Wednesday, December 31, 2014

The Final Count: 5, 4, 3, 2, 1....


The list so far:

#20 The Hanging Captain (1932), by Henry Wade
#19 The Hanging Woman (1931), John Rhode
#18 Death of a Star (1932), Margaret Cole 
#17 Independent Witness (1963), by Henry Cecil
#16 Whispering Tongues (1934), by Laurence Kirk
#15 The Tin Tree (1930), by James Quince
#14 The Clay Hand (1950), by Dorothy Salisbury Davis
#13 To Love and Be Wise (1950), by Josephine Tey
#12 Miss Silver Comes to Stay (1949), by Patricia Wentworth
#11 Tell Death to Wait (1939), by Anita Boutell
#10 The Farm at Paranao (1935), by Laurence Kirk
#9 Dancing Death (1931), by Christopher Bush
#8 Brazen Tongue (1940), by Gladys Mitchell
#7 The Slype (1927), by Russell Thorndike
#6 The False Inspector Dew (1982), by Peter Lovesey

And now the Final Five:

#5 Beyond This Point Are Monsters (1970), by Margaret Millar (reviewed 14 March)

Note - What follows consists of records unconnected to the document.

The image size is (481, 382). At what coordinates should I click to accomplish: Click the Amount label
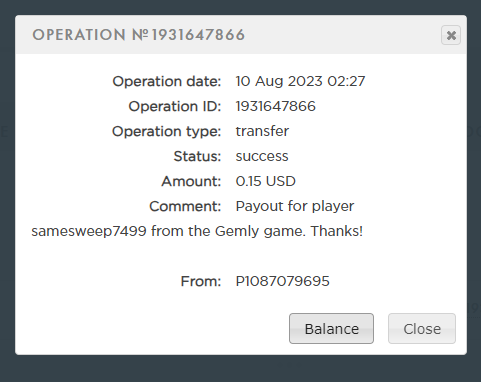pos(191,181)
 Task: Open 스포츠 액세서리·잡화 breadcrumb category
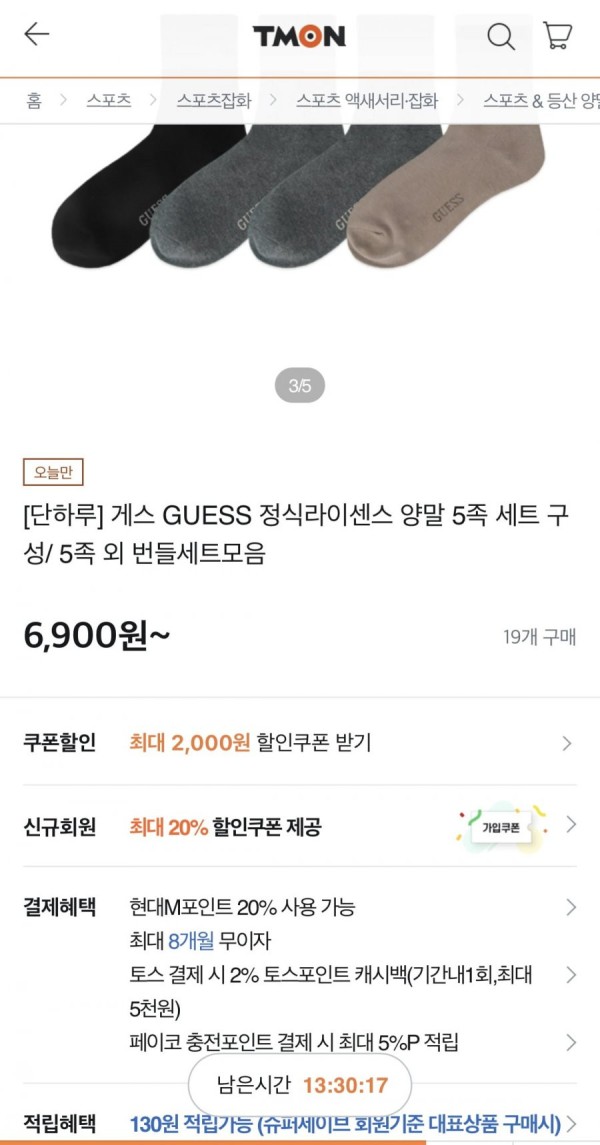(x=367, y=100)
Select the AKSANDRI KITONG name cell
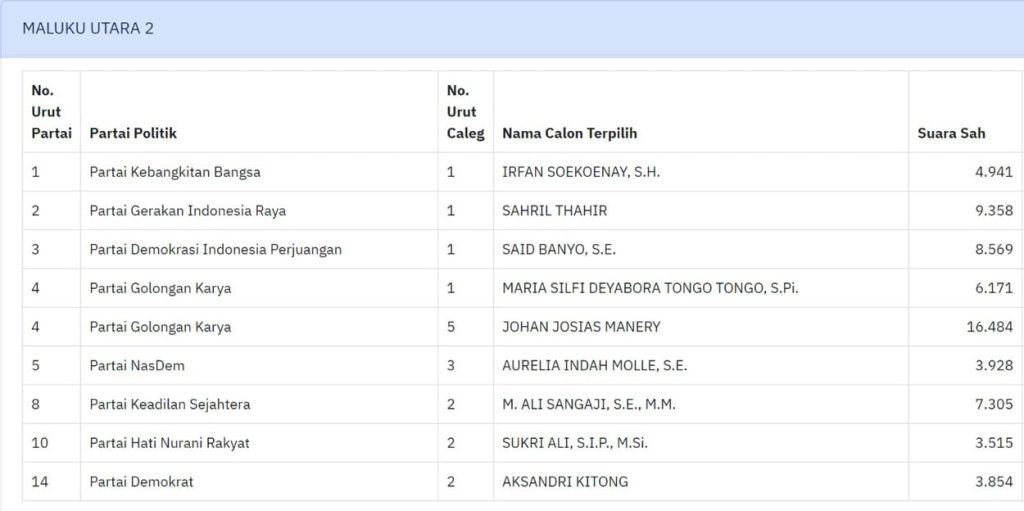1024x511 pixels. tap(565, 482)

Do people get tired of my praising Margaret Millar so much? For me, she's about the perfect crime writer, combining the deftness of clueing of Christie with the compulsive suspense of Highsmith (actually, I have always found Millar more of a pure page-tuner than Highsmith, and her books more genuinely relevant to the real world--at least the world I know). Millar's Monsters came after a six-year gap in her crime writing, during which time the fame of her hard-boiled writer husband, Ross Macdonald, eclipsed her own; but Millar's tremendous talent remained gloriously undiminished.

Monsters, about a hearing to have a wife's vanished California rancher husband declared legally dead, has all Millar's writing virtues: a clever fairly-clued mystery plot, incisive observation and characterization--here much of it having to do with Mexican immigrant labor--and the classic Millar twist-in-the-tail.  A superb book from a Canadian-American Crime Queen.

#4 The Innocent Mrs. Duff (1946), by Elisabeth Sanxay Holding (reviewed 24 August)

This year I meant to review Holding's The Blank Wall, widely, and probably justly, considered her masterpiece (I haven't read all of Holding's novels but it is hard to imagine anyone doing better than The Blank Wall); but Mrs. Duff is most impressive in its own right.  Raymond Chandler found this novel fascinating and tried to adapt it to film.  It's not hard to see why Chandler was drawn to Mrs. Duff: the novel must be one of the finest portraits of a mean, miserable, self-destructive drunk ever put to paper.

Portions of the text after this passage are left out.